KIEV, Ukraine – Two days of continuing protests near the Ukrainian capital turned deadly Wednesday when police opened fire at demonstrators killing three of them, officials and eyewitnesses said.
Eyewitnesses said that protesters, campaigning against new laws limiting the right to protest, were fired near barricades that they had set up. A medical professional requesting not to be named said that three people were killed.
The BBC said Wednesday’s violence began in a small area around Hrushevskyy Street, a road leading to government buildings and also close to the main protest encampment at Maidan (or Independence Square).
Ukraine’s Interior Ministry said it was investigating the deaths, the circumstances of which it described as unclear.
Local media reports suggest at least one of the dead may have fallen from a statue or monument.
Ukrainian police confirmed the deaths, but didn’t release the names of the dead.
Demonstrators have been marching on the snowy streets since the weekend in protest against the laws that came into effect Wednesday. The clashes began after security forces begun dismantling barricades at the protest camp in downtown Kiev where demonstrators and police have been in face off for two days.
Televised images Wednesday showed ongoing clashes between police and protesters who’ve massed around barricades on Hrushevskoho Street, near the burned-out shells of police buses.
Ukraine has for the past two months been witnessing unrest that was sparked off after President Viktor Yanukovych spurned a planned trade pact with the European Union in favour of close ties with Russia.
Prospects for an agreement to end the conflict dimmed on Tuesday, when Yanukovych refused to personally meet with leading members of the opposition who were invited for talks.
The two-month standoff has attracted hundreds of thousands of protesters to rallies in central Kiev.
The US ambassador to Ukraine, Michael McFaul, tweeted Wednesday that he was “watching with sadness” the events in Kiev.
The embassy in Kiev said in a statement that it has “revoked the visas of several Ukrainians who were linked to the violence” in response to actions taken against protesters in November and December.

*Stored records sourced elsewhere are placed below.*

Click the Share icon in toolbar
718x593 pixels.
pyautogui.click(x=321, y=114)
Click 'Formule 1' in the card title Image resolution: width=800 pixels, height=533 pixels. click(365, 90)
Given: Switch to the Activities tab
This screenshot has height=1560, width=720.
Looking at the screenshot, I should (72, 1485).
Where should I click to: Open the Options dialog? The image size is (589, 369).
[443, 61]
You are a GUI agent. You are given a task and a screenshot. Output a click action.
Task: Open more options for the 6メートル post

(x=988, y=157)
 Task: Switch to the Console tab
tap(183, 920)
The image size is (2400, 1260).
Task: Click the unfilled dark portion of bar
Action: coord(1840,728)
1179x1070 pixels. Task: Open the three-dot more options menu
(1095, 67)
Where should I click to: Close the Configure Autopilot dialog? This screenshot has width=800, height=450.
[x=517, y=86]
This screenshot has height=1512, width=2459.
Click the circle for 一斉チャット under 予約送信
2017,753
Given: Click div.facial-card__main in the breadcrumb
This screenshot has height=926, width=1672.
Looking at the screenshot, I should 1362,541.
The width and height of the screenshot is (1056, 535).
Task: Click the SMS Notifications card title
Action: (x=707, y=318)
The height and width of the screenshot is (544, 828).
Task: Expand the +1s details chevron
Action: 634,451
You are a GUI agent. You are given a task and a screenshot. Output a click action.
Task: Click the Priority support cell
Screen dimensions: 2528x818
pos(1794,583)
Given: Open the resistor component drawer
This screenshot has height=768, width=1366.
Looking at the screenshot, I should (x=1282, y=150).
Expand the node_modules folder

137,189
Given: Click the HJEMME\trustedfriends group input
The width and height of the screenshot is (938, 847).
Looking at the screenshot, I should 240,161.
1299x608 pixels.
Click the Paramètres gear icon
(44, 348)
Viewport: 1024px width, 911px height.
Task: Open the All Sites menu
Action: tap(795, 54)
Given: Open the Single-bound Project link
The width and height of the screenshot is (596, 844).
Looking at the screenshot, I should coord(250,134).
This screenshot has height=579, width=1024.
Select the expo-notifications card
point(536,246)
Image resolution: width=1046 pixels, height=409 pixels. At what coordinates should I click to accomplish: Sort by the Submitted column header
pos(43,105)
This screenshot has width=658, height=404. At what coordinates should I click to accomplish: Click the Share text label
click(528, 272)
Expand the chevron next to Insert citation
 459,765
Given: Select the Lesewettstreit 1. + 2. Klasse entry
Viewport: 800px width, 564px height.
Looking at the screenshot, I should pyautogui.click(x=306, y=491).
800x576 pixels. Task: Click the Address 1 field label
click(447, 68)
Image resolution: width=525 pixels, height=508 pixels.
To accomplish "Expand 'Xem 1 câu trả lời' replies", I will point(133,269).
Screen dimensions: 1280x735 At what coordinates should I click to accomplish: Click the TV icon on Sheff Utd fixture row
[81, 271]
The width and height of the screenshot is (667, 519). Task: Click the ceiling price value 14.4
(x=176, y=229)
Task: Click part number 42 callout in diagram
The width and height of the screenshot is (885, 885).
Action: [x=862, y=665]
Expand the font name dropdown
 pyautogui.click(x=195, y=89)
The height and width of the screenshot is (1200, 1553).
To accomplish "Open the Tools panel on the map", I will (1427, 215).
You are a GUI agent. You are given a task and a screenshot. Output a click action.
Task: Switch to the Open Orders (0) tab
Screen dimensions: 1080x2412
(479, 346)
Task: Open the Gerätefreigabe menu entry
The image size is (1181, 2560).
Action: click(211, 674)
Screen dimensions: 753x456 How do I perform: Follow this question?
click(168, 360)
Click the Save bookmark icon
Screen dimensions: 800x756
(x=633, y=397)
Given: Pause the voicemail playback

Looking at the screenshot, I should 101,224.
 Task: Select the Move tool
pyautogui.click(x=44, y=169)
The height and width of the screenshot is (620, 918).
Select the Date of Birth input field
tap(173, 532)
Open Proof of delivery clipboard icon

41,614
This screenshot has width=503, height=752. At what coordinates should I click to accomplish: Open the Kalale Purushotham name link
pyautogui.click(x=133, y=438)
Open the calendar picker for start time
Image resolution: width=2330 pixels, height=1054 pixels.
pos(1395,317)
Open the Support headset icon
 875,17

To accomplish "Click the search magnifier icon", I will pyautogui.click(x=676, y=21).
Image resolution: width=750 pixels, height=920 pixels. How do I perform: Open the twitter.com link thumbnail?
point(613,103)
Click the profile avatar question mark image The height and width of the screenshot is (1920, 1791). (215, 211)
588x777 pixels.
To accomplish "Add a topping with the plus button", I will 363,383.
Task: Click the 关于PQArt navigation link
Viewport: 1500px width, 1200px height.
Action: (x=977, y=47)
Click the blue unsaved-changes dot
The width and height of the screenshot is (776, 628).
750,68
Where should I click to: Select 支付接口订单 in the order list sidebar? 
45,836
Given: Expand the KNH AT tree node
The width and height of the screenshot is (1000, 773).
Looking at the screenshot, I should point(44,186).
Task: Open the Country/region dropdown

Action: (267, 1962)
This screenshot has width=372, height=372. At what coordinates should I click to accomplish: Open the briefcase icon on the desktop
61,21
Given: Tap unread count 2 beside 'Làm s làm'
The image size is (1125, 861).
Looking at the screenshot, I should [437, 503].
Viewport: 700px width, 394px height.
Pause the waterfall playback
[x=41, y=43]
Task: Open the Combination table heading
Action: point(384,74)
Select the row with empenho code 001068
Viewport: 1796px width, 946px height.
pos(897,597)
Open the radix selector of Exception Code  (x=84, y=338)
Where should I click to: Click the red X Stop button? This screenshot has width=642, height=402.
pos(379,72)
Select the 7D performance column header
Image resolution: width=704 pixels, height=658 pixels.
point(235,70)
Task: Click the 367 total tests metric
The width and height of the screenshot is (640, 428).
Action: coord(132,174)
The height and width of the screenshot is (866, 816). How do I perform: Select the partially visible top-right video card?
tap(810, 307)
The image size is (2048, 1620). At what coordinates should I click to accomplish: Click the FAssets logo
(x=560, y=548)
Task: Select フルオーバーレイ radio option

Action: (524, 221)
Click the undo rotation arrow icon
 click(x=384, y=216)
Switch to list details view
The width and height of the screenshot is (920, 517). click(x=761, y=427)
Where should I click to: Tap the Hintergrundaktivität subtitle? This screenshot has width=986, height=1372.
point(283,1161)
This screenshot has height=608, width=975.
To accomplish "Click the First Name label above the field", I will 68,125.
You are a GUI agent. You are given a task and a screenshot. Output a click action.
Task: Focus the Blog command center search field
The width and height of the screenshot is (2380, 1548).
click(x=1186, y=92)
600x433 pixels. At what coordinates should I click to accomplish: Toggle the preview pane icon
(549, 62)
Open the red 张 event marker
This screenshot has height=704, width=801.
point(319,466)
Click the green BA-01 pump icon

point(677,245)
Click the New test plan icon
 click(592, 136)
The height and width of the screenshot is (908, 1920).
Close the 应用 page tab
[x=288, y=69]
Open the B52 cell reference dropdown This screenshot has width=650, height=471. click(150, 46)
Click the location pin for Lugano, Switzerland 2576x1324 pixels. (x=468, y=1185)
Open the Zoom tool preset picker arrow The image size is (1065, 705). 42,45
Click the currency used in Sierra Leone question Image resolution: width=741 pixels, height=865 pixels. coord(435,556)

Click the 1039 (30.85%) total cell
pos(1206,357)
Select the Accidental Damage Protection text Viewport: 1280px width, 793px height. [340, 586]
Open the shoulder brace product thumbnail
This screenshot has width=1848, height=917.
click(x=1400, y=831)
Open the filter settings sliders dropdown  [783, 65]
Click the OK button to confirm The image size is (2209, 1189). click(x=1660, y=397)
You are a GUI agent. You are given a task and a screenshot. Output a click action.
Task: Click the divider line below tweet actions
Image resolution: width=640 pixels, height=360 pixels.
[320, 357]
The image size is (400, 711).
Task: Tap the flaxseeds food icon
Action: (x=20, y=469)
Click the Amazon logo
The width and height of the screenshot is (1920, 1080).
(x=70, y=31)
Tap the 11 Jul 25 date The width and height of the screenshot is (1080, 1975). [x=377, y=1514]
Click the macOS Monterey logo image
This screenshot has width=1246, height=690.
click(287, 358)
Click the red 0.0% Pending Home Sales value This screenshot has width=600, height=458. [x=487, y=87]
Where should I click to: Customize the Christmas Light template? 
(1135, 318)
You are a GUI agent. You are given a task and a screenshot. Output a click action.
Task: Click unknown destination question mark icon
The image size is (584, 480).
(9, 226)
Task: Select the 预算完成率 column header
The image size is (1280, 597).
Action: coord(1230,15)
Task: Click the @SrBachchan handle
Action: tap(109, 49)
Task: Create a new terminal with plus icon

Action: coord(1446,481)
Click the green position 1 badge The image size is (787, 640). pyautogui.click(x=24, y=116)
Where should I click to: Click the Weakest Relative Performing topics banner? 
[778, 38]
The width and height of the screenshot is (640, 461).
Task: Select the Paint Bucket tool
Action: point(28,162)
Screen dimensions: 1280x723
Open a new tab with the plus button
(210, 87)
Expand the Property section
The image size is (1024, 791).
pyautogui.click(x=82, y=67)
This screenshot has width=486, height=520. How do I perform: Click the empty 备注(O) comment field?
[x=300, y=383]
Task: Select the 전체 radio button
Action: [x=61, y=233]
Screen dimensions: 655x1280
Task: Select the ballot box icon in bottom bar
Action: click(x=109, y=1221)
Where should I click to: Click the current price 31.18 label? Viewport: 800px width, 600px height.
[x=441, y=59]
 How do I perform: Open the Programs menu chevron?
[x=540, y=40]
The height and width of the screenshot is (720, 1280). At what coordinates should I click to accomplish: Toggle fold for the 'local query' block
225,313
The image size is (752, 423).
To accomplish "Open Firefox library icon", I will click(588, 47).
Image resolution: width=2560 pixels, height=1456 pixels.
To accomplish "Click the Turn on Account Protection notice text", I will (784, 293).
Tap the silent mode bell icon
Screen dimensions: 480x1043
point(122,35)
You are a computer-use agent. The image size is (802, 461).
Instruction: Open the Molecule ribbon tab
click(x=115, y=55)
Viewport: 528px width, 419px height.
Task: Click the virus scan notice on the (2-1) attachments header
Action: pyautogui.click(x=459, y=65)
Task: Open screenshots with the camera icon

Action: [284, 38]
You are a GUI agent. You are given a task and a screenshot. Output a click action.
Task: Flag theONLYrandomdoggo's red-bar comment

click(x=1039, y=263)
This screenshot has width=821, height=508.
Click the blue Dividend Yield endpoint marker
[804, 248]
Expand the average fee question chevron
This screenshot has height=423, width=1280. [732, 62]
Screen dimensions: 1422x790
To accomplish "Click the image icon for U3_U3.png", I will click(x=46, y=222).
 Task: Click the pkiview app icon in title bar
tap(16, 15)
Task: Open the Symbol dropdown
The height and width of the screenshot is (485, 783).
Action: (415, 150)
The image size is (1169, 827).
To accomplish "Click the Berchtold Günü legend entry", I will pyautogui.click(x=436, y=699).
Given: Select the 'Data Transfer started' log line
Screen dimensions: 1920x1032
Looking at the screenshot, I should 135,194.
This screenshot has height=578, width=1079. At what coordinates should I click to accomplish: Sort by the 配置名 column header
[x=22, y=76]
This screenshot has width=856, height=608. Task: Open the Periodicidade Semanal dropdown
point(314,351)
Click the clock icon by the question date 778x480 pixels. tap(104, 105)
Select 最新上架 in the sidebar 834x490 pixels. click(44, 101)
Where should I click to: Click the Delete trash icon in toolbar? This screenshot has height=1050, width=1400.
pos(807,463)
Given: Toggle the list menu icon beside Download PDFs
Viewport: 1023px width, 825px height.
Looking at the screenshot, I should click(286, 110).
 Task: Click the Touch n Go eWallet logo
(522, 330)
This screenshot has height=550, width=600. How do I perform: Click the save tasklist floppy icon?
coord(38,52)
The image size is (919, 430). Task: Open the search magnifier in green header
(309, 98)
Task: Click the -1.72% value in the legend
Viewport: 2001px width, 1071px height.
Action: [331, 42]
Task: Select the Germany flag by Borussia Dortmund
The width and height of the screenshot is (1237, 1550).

“Because visa records are confidential under U.S. law the Embassy will not comment on individual cases,” it said. “We are considering further action against those responsible for the current violence.”
UN High Commissioner for Human Rights Navi Pillay Tuesday described the violent clashes in Kiev as “very worrying” and said there was an urgent need for dialogue to avoid an escalation of violence.
Pillay also called on the government to suspend implementation of the new protest laws so they can be reviewed.
“I am particularly concerned by the potential that these laws have to curtail the right to freedom of expression and freedom of assembly, the right to information, the right of civil society to work freely,” she said.
Russia also warned that the situation was “getting out of control” and urged dialogue between all the parties.